● **WHAT THIS TASK INVOLVES**: In the data that follows, count the lines where "panel" appears, and write only the number.

[Opening INPUT FOR THIS TASK section]

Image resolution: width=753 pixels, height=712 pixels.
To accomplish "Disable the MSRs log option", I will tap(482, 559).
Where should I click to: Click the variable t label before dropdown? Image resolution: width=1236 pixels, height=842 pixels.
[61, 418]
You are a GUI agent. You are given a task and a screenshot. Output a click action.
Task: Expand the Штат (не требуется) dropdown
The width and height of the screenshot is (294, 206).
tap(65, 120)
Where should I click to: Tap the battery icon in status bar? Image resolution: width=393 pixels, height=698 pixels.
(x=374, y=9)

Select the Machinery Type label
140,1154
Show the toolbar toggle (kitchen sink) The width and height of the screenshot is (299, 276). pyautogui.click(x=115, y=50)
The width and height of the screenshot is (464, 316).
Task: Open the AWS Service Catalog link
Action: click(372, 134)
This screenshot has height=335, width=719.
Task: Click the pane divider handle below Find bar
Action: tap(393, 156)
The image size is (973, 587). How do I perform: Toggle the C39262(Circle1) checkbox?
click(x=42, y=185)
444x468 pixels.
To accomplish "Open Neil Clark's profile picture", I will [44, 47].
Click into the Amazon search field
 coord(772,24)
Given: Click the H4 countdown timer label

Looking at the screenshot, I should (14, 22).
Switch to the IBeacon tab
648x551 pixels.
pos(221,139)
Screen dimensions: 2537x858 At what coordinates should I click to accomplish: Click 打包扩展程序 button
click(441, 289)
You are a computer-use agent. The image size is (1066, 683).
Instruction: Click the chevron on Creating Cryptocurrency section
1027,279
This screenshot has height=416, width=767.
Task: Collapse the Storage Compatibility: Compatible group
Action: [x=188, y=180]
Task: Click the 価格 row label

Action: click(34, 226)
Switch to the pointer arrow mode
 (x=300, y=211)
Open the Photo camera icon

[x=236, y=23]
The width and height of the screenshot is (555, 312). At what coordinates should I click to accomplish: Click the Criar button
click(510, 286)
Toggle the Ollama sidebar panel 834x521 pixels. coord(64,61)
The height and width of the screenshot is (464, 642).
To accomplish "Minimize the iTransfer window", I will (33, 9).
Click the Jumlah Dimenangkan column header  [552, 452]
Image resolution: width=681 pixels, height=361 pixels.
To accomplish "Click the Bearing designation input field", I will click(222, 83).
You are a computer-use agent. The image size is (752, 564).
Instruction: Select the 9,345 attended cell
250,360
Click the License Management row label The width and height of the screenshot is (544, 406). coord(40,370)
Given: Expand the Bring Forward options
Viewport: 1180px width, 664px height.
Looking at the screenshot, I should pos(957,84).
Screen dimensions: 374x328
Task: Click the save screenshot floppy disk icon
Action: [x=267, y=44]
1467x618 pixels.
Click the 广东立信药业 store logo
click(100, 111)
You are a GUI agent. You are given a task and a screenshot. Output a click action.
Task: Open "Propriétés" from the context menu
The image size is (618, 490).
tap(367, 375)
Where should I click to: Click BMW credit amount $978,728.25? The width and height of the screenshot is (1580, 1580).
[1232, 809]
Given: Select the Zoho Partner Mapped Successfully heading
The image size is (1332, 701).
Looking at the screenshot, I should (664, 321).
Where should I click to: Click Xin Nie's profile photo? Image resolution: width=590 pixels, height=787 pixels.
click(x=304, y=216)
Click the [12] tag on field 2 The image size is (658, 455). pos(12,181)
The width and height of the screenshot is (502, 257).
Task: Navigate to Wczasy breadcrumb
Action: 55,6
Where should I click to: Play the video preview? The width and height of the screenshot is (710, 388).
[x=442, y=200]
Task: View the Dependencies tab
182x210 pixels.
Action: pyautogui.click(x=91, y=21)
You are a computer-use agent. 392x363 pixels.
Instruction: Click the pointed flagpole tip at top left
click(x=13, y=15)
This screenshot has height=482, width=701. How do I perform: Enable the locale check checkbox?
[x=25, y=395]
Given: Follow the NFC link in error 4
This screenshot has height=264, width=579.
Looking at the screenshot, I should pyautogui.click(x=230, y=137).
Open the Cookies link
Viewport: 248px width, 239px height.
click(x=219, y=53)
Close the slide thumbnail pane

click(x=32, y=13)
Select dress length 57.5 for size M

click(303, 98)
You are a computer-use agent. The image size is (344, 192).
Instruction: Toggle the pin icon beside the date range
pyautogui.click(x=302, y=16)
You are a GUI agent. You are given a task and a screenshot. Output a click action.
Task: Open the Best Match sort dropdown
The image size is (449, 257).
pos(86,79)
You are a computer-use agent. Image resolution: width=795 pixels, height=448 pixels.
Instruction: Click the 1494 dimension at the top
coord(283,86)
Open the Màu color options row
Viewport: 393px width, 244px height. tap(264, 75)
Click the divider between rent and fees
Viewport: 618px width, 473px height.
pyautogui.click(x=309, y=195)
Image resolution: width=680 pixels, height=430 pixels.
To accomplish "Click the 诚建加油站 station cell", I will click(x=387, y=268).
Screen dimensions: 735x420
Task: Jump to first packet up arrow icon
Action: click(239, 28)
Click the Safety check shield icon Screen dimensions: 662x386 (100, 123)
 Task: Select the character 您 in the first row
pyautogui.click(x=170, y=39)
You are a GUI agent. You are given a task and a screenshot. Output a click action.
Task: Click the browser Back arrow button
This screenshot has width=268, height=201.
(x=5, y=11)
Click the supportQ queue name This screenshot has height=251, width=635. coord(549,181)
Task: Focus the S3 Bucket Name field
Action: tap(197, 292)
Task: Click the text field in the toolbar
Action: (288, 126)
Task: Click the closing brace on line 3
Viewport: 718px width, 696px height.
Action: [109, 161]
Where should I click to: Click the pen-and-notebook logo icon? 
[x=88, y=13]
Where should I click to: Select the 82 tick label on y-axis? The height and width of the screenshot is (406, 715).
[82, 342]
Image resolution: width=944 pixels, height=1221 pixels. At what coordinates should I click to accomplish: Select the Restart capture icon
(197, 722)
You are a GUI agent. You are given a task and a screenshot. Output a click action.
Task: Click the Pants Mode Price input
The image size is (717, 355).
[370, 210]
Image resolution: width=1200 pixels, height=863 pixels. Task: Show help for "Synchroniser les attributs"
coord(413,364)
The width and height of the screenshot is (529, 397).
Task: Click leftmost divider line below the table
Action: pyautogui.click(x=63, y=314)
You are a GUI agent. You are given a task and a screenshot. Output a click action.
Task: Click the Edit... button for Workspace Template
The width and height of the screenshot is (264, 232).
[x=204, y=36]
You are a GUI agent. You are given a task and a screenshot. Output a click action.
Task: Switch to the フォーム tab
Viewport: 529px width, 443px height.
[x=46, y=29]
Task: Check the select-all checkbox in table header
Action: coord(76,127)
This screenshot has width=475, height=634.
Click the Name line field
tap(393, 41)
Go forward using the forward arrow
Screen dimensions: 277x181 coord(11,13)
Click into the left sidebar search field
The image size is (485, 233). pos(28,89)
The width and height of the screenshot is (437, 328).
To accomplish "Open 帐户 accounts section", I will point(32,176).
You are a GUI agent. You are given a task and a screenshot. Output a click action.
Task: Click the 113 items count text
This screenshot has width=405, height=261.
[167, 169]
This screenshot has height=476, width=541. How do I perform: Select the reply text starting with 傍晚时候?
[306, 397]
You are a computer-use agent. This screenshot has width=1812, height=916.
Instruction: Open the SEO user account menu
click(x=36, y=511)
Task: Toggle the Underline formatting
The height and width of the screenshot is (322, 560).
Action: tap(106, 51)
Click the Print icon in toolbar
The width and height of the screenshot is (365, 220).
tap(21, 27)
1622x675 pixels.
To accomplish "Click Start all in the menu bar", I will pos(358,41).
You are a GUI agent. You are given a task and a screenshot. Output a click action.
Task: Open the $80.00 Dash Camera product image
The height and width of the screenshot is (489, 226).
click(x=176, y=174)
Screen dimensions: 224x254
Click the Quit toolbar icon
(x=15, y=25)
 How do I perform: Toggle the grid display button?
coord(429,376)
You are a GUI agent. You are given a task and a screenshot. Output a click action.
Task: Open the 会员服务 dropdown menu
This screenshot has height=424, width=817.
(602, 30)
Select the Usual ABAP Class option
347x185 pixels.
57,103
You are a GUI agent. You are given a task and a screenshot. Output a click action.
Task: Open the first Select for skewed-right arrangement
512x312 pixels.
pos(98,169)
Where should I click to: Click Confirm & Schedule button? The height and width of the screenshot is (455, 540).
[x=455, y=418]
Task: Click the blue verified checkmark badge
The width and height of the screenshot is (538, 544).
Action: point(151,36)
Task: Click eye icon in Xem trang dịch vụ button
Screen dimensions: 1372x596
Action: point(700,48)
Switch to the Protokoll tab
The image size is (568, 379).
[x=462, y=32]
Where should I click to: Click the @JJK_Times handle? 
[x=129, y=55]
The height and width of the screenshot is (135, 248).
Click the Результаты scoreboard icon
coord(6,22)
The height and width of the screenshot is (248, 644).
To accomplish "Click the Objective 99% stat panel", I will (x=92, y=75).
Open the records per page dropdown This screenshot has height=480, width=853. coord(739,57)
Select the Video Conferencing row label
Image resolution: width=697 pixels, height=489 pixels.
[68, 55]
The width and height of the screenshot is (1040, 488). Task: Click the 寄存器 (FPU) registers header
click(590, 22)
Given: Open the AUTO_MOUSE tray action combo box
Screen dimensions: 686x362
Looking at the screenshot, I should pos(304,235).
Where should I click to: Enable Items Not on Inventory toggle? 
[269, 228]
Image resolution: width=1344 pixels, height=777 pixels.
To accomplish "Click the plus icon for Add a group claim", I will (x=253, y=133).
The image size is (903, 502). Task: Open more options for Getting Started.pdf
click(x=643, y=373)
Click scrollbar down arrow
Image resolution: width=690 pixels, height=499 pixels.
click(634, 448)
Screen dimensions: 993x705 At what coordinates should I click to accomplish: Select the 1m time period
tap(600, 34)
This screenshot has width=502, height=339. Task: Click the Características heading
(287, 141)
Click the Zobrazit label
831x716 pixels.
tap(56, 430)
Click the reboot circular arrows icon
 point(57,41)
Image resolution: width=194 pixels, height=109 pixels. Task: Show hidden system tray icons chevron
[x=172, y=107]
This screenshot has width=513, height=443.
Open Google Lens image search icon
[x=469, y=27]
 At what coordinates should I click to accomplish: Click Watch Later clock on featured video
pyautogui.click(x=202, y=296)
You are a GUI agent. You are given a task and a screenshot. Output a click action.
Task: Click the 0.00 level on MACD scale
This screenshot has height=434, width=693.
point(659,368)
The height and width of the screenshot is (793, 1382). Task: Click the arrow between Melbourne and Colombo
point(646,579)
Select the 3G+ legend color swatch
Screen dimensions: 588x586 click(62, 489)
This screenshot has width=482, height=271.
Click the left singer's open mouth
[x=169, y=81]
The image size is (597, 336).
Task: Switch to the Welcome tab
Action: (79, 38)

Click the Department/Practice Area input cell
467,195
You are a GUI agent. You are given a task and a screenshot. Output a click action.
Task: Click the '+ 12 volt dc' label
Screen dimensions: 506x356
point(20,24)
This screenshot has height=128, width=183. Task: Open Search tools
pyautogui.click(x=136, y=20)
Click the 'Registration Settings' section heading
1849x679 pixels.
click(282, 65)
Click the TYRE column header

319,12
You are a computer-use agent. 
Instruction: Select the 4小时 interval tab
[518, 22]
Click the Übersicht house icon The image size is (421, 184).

[Closing INPUT FOR THIS TASK section]

● **RESPONSE BOX**: 2